Saturday, December 25, 2010

Southern Tier Krampus

   AROMA 8/10   APPEARANCE 5/5   TASTE 8/10   PALATE 3/5   OVERALL 18/20
Chad9976 (621) - Albany, USA - DEC 26, 2010

Most breweries that make a specific Christmas seasonal name, label, and brand their brew as an ode to Santa Claus and the related canon of characters. But Southern Tier’s "Krampus" is an ode to a mythical figure that actually attacks naughty children! The beer seems to be brewed in the same manner - a complete 180-degree deviation from any other holiday seasonal on the market. Whereas the other brews are winter warmers or other dark ales, Krampus is an imperial helles lager that drinks like an India Pale Ale. And on top of that, it’s an amazing beer in more ways than one.


The bottle recommends drinking this beer at fridge temp in a snifter, so I poured my 22oz bomber into a tulip glass. It’s a beautiful shade of crystal-clear copper and orange. There isn’t much carbonation, but it productions a lovely, large, white frothy head that leaves fantastic lacing on the glass.

Even at the cold temperature this is a very aromatic beer, smelling almost exactly like a Christmas tree. The piney hops are really prominent in the nose with a slight addition of perfume and flowers.

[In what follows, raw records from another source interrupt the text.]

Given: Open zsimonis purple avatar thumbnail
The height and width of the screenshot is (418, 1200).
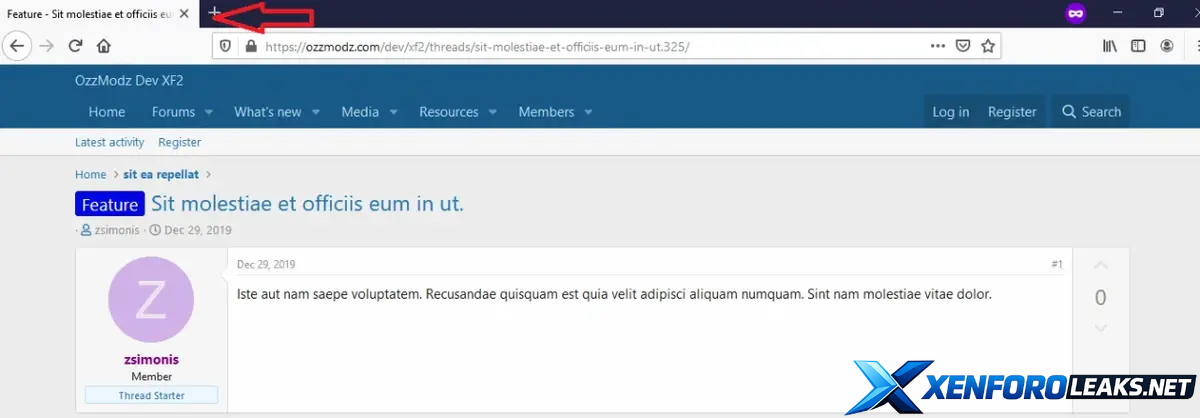Looking at the screenshot, I should (x=151, y=299).
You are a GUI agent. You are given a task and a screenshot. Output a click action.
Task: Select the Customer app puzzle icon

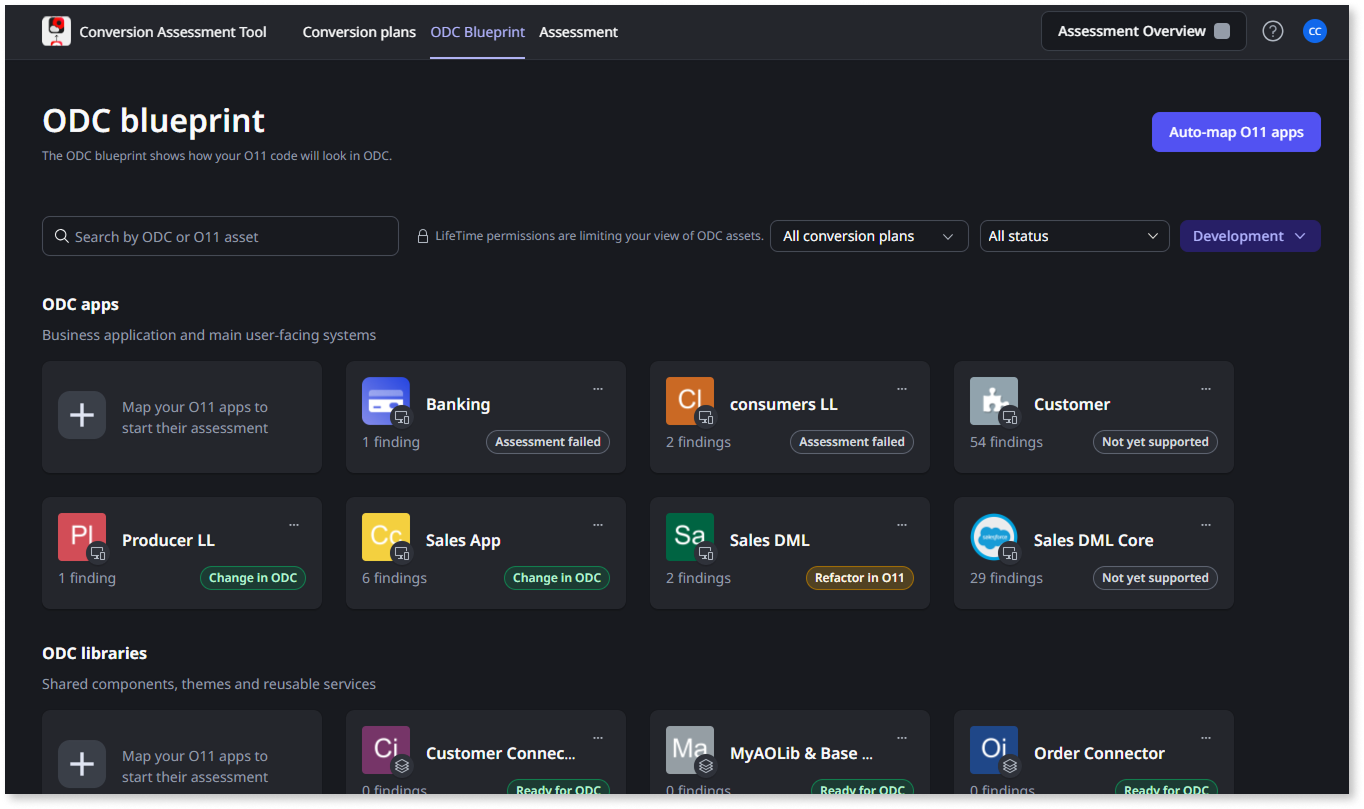(993, 400)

If I had drank Southern Tier Krampus blind there’s no way I would have known it’s an imperial lager since it tastes and drinks exactly like a double IPA. In fact, Doug Young, one of Southern Tier’s head brewers personally told me this beer is brewed with more hops than anything else in their lineup. The hops dominate the palate with a sticky, pine resin taste and texture across the beginning and middle of the palate. The beer culminates with a strong, slightly dry bitterness, while at the same time delivering a subtle malty sweetness of caramel and butterscotch.

The only flaw with this beer is a strange aftertaste of burnt rubber. This is a phenolic character sometimes found in aggressively hoppy beers, but it doesn’t distract from the main palate - just a quick flavor on the finish before fading away. Other drinkers might find the hoppiness obnoxious, but as a hophead I think it’s quite tasty and the bitterness is indeed strong, but easily tolerable.


While the label may read "lager," but  Krampus drinks more like a strong ale. The body isn’t quite as crisp and clean as you’d expect with a lager, most likely due to the assertive hop-forward palate. The liquid itself feels a little thick and sticky, and yet the beer still goes down smooth. Although the hops do linger, they do not dry out my mouth.

Between the almost absurd bitterness and the ballsy 9% ABV palate, Krampus is another imperial beer where the numbers lie. The alcohol is invisible in the smell and taste. It would be an excellent beer to pair with spicy food, and it’s one of the few overly-hoppy beers that can be enjoyed all by itself.


It’s really astonishing Southern Tier was able to brew a lager this hoppy and robust using traditional lager-brewing methods (some breweries make imperial lagers with ale yeast or use other ale-brewing methods). And sure it does drink more like a double IPA than a lager, but considering how tasty and drinkable Krampus is, I’d say it’s definitely a present to beer drinkers with great taste.